Films courts de Michel Gondry

  • La lettre
  • L’île aux oiseaux (animation)
  • Un jour ou l’autre (animation)

Les binômes commencent à se constituer. Pour ma part, je me suis associé à Benjamin Ribolet. Nos deux profils sont assez complémentaires, lui est très à l’aise sur l’aspect orchestral. Violoniste formé initialement au conservatoire de Châlon sur Saône, (coïncidence : j’y ai moi-même étudié la composition électroacoustique et les techniques du son il y a de cela presque 10 ans !),  Benjamin a poursuivi son cursus au CNSM de Paris, dans la classe de son, où il a également reçu un enseignement musical (orchestration, écriture, esthétique, direction d’orchestre etc…) en complément des disciplines habituelles de l’ingénierie sonore.

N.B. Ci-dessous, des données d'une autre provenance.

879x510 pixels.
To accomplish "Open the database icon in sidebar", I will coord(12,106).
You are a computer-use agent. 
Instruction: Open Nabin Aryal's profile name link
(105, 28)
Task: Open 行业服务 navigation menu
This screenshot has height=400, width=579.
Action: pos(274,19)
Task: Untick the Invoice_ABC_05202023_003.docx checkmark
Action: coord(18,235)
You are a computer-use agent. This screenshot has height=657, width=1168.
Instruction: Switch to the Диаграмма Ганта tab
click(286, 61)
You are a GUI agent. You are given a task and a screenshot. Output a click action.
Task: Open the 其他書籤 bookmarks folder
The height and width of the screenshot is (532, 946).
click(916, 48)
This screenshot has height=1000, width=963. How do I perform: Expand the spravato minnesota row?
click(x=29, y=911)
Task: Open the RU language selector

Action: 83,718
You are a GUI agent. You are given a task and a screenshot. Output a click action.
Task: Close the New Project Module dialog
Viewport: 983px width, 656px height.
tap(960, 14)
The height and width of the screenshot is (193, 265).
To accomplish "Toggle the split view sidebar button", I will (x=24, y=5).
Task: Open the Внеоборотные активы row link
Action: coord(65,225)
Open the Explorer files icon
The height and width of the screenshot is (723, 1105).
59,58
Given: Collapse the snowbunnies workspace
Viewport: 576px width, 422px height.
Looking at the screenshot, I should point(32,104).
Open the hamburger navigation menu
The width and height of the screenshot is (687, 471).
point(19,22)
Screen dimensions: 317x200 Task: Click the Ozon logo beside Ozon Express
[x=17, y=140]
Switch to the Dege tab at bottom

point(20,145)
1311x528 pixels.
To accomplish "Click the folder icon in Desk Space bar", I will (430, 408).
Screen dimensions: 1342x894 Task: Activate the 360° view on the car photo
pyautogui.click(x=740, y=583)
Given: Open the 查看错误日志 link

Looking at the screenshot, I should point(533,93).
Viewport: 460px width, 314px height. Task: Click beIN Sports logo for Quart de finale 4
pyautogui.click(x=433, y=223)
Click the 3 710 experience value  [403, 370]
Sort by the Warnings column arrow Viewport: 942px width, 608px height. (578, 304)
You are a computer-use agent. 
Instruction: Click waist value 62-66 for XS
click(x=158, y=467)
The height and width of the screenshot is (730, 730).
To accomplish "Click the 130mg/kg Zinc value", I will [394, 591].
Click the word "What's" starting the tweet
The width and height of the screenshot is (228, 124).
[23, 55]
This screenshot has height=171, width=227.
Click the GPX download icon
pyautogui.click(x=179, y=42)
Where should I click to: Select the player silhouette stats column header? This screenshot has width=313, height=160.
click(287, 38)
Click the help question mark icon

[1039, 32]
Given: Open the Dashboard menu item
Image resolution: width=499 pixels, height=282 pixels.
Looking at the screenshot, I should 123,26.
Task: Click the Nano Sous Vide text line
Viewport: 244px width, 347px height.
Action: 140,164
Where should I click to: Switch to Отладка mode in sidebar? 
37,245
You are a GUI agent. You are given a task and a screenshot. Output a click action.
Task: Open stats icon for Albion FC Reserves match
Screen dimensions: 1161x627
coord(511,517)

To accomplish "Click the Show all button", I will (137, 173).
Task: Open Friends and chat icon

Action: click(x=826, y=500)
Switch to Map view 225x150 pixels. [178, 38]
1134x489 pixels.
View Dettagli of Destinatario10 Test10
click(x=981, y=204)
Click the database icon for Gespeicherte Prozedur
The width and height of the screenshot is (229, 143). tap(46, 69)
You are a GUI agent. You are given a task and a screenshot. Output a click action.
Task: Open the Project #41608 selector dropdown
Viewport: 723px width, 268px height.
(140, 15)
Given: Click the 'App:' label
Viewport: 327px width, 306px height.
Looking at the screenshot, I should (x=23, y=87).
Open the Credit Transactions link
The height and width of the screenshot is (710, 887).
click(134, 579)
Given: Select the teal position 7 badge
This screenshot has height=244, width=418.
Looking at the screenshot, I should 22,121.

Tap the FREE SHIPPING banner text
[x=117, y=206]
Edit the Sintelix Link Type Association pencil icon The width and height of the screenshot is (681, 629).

Nous nous sommes retrouvés dans sa chambre en fin de soirée pour visionner à nouveau les extraits de film, les sélectionner et  esquisser quelques idées. Vertige des préliminaires, quand le champ des associations entre images et musique s’ouvre sur un océan de possibles. Je suis rentré fourbu dans ma chambre et me suis absorbé dans un sommeil contraint par la fatigue d’une première nuit nerveuse et agitée. Une idée m’est cependant venue sur l’un des extraits que nous avons sélectionné (« Nous irons tous au paradis ») : traduire le côté flamboyant, digne mais ridicule d’un Jean Rochefort faussement impassible alors qu’il est menacé depuis l’intérieur de sa voiture par un Jean-Pierre Castaldi occupé à réduire en bouillie son véhicule, par une sorte de gigue baroque à la Lully qui évoluerait progressivement vers une valse manouche (instrumentation, harmonie…), comme une sorte de revanche musicale de la force du populaire sur une bourgeoisie orgueilleuse mais timorée. Rien qu’une idée pour le moment, quelques dizaines de mesures esquissées, rien ne garantit pour le moment que cela fonctionnera…mais il faut bien commencer par quelque chose et lancer la machine ! Je vous ferai partager l’avancement de notre travail lors des prochains posts de la série.